Informe cada linha das entradas que contenha a palavra "Instruction", copiando-a integralmente.

----------

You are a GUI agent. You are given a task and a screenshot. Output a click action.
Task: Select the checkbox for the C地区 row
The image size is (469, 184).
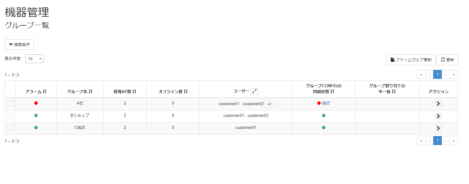click(x=10, y=127)
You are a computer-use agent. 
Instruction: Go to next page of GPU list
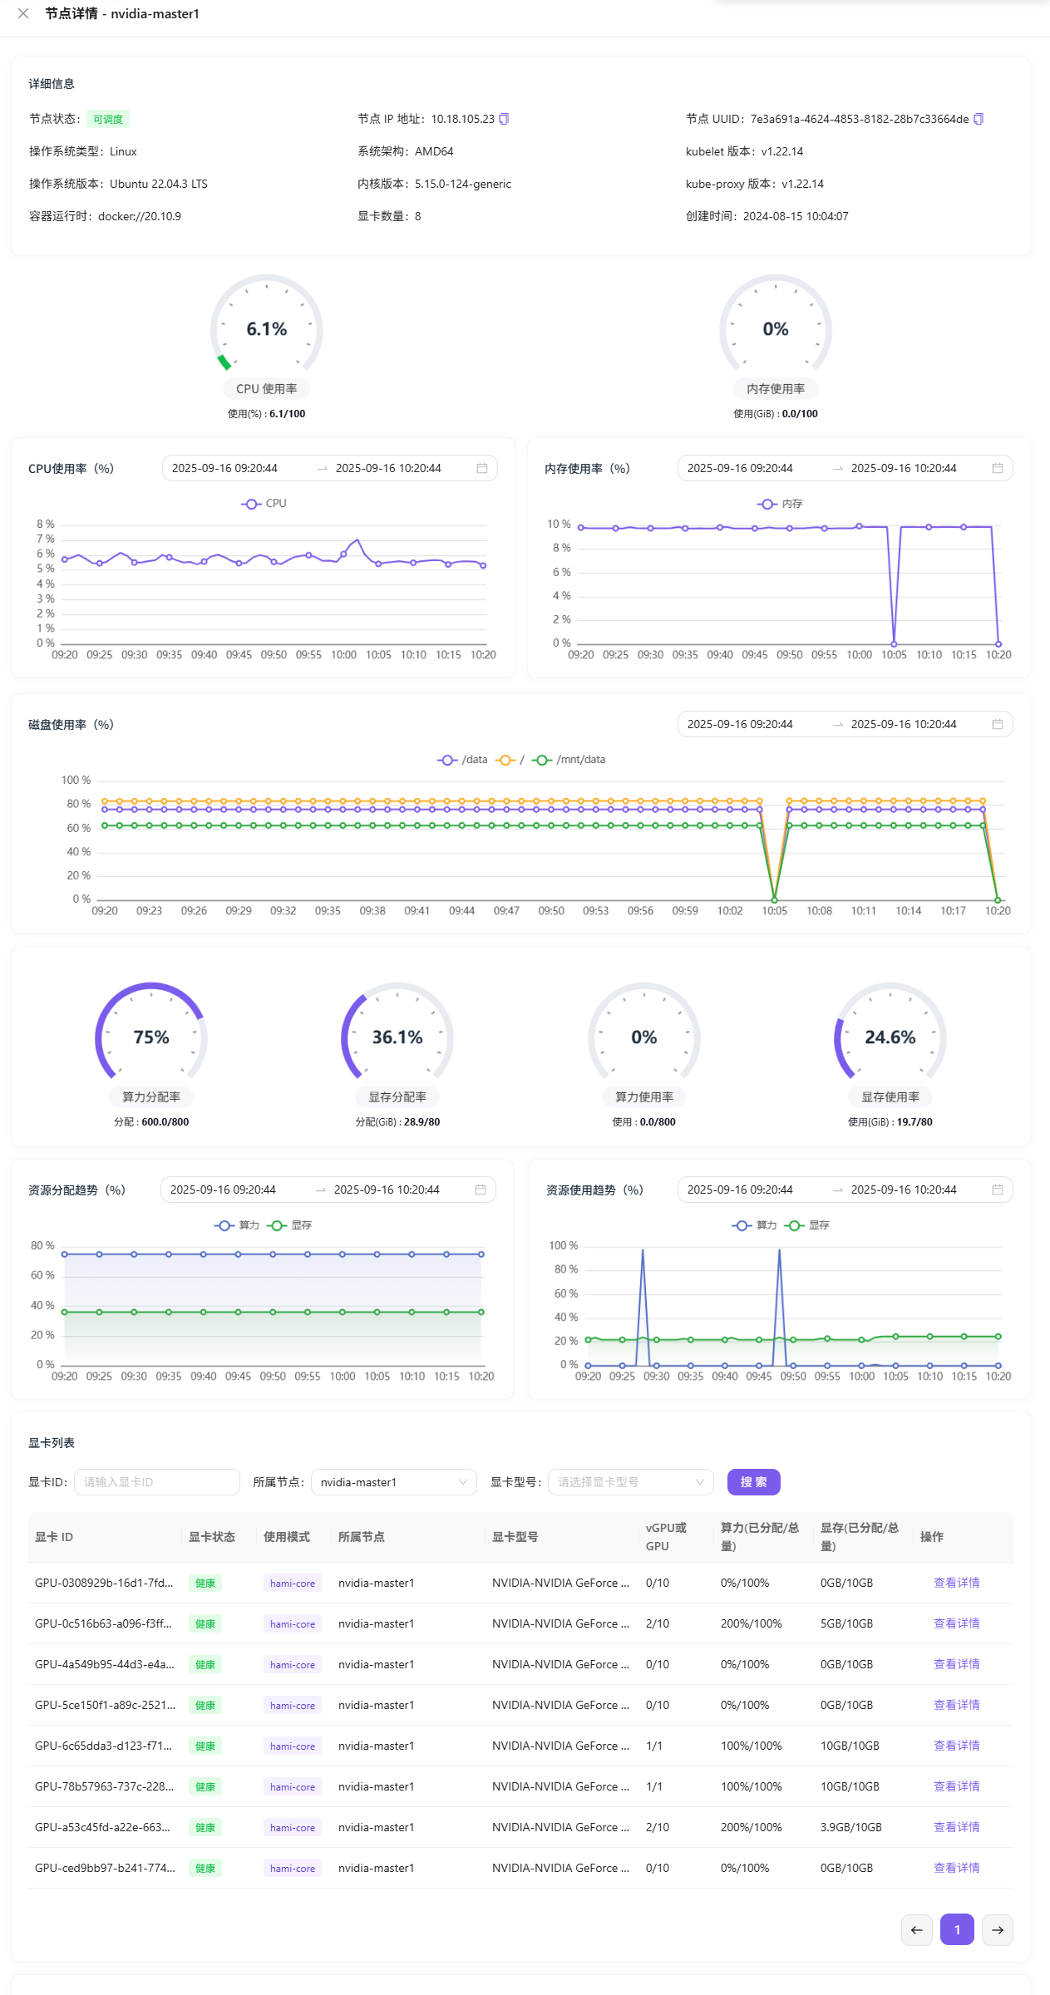point(997,1929)
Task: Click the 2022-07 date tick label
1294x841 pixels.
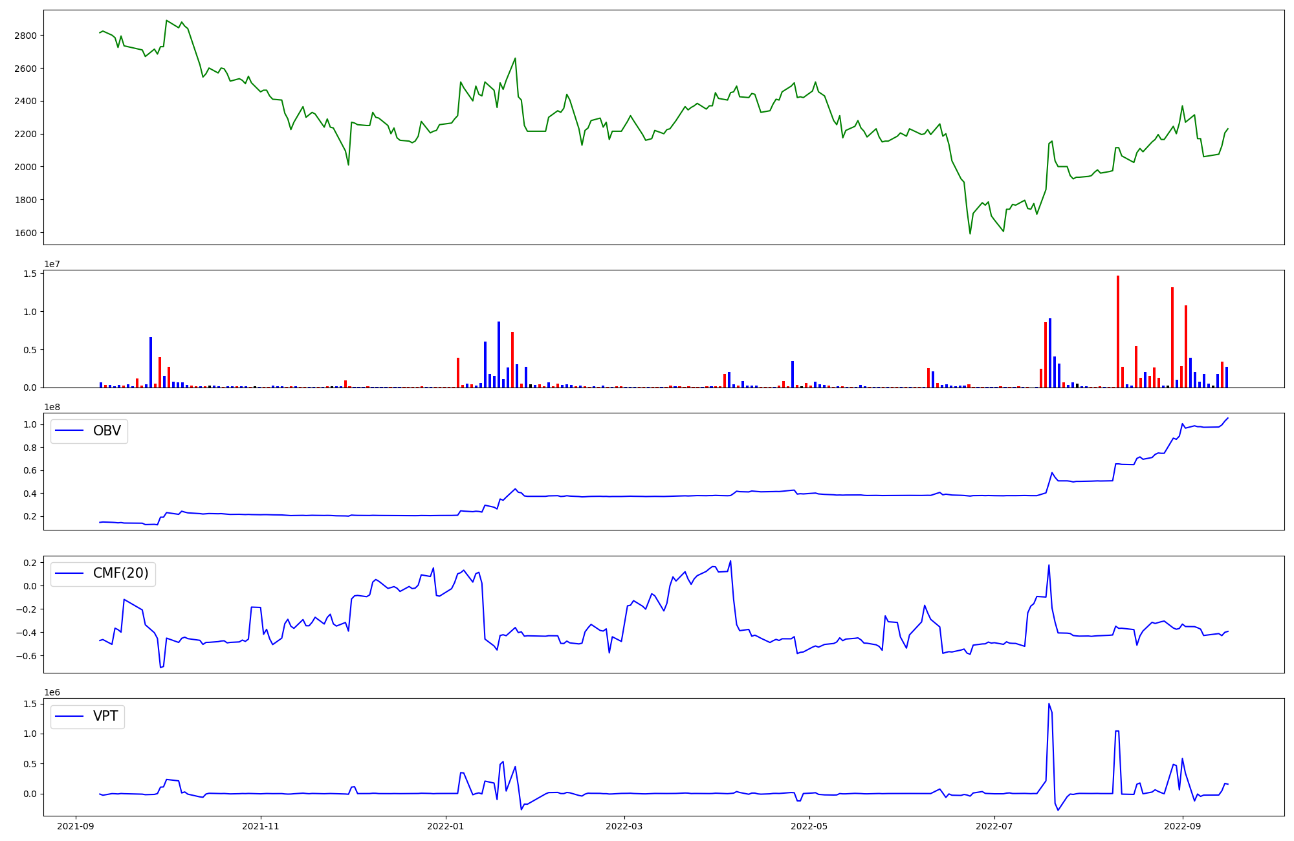Action: pyautogui.click(x=994, y=826)
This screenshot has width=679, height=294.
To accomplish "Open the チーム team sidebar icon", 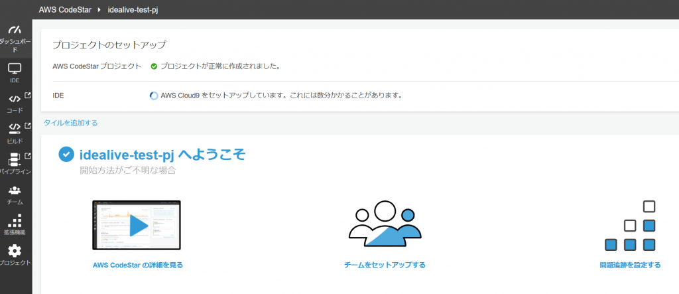I will click(15, 191).
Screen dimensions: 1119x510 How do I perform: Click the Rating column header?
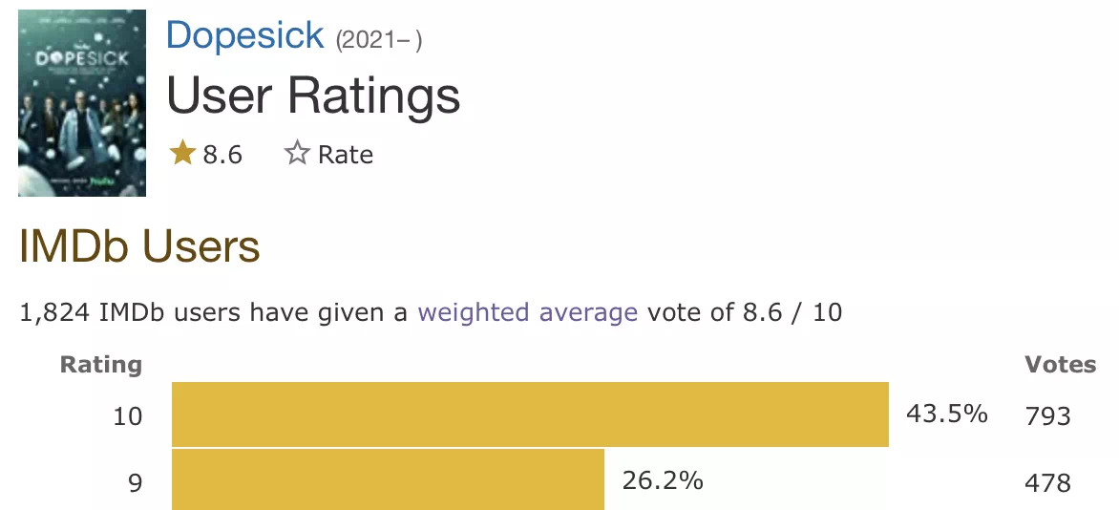pyautogui.click(x=101, y=365)
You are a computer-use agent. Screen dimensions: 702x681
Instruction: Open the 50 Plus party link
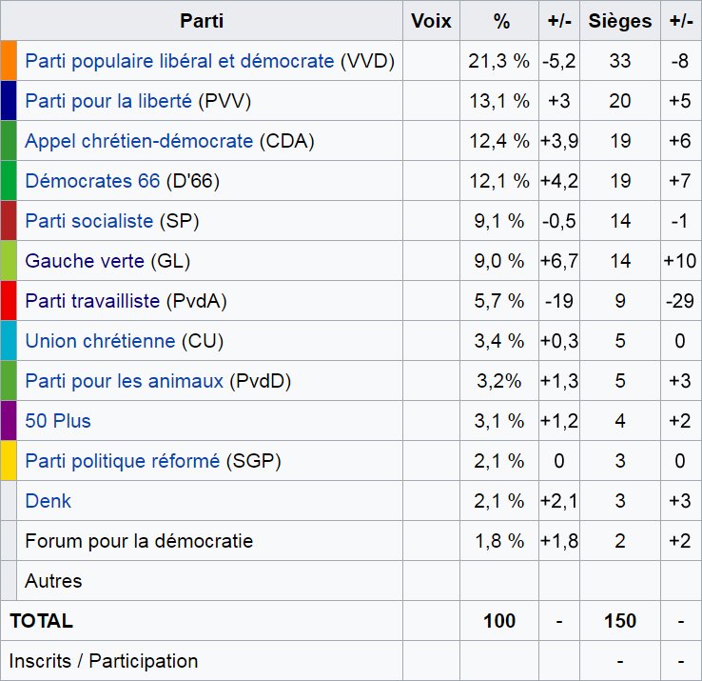tap(58, 422)
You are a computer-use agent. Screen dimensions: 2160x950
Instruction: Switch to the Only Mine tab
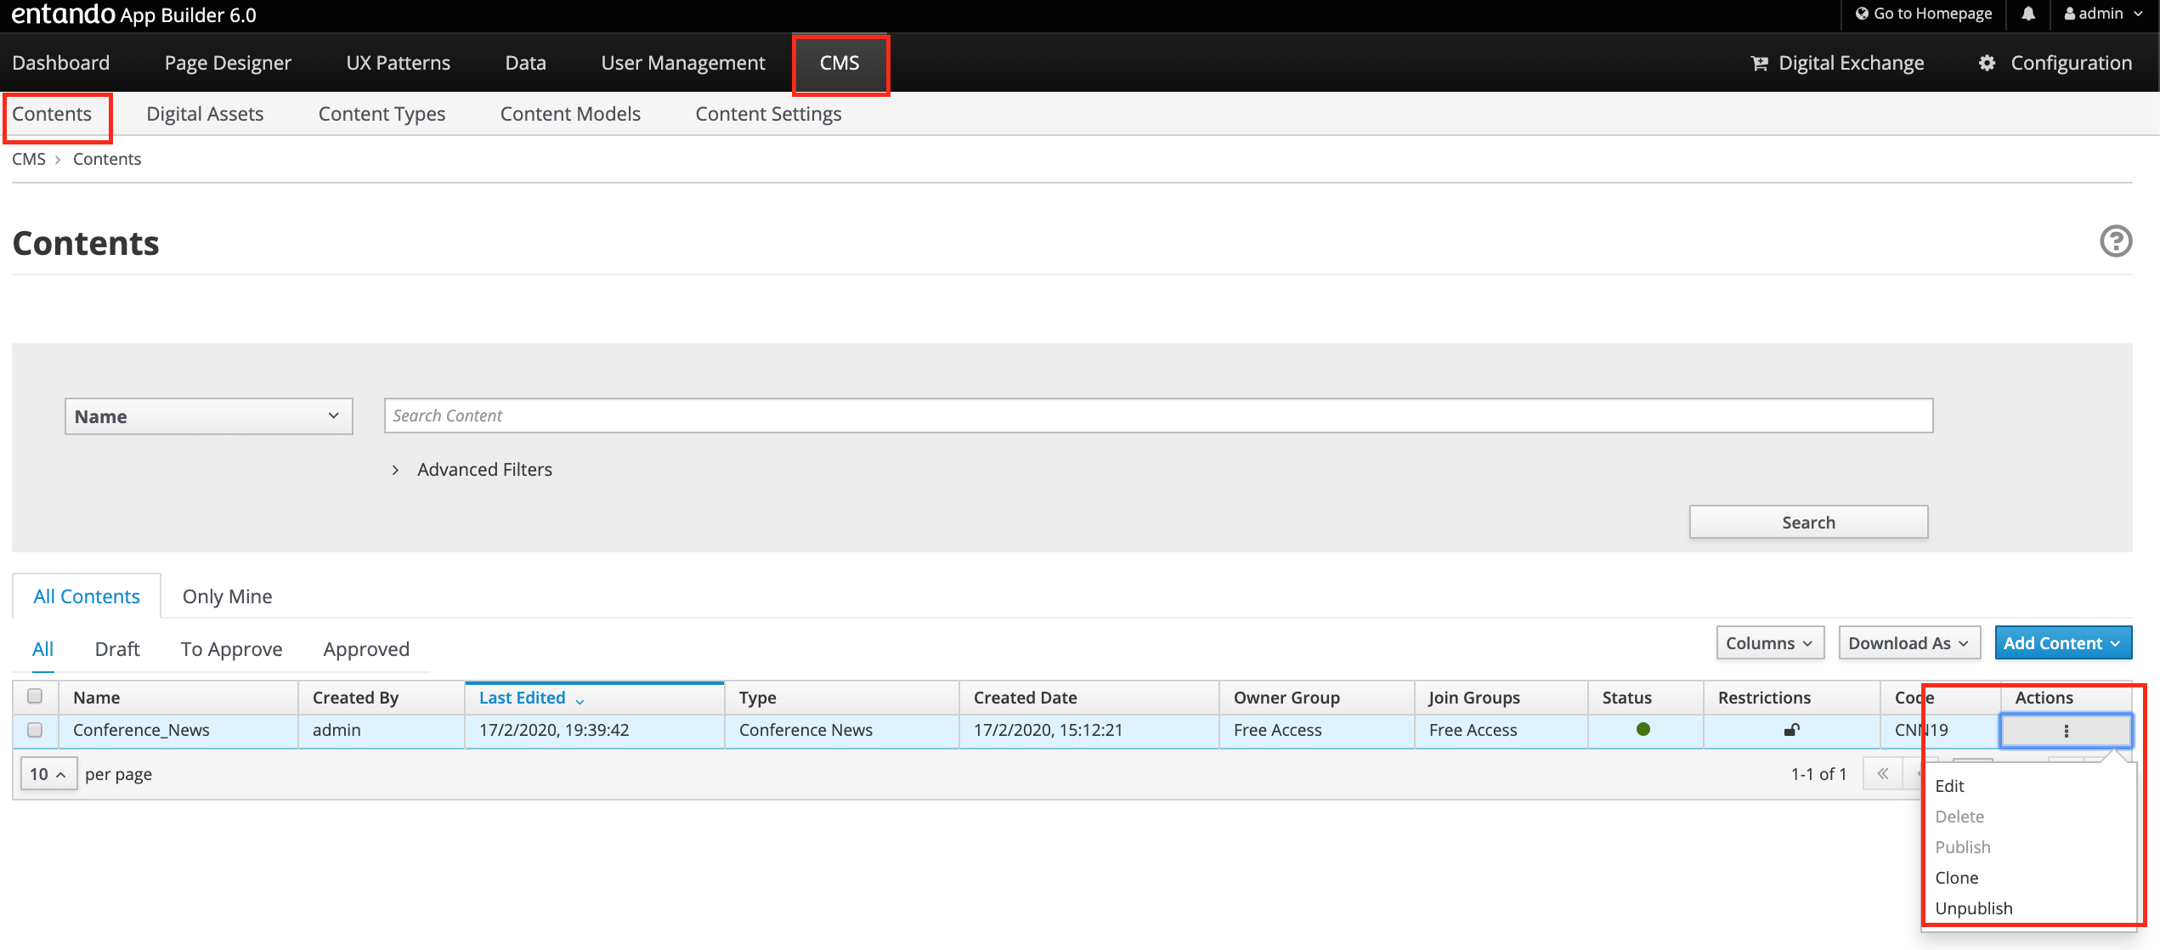tap(227, 597)
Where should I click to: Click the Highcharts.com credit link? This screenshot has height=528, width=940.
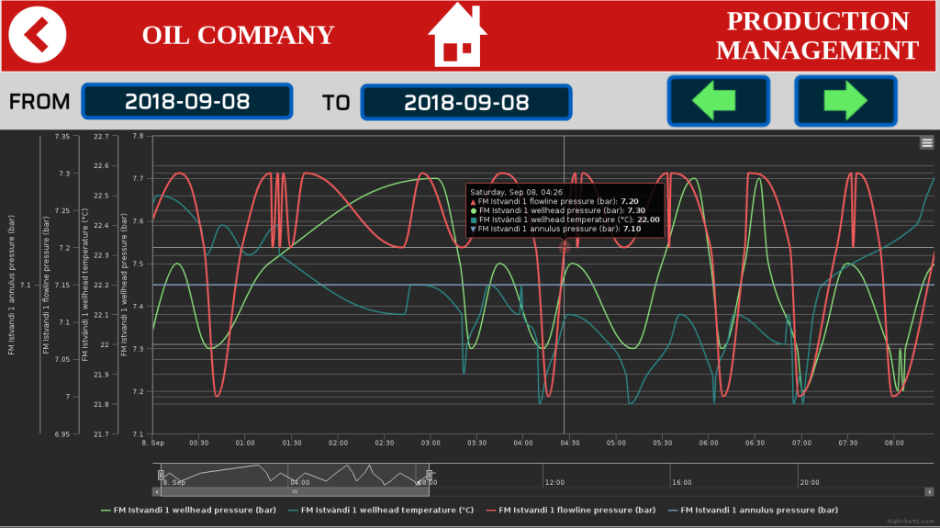point(909,522)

----------

# Resposta correta
Instruction: Go to next page of GPU list
Instruction: Open the 50 Plus party link
Instruction: Switch to the Only Mine tab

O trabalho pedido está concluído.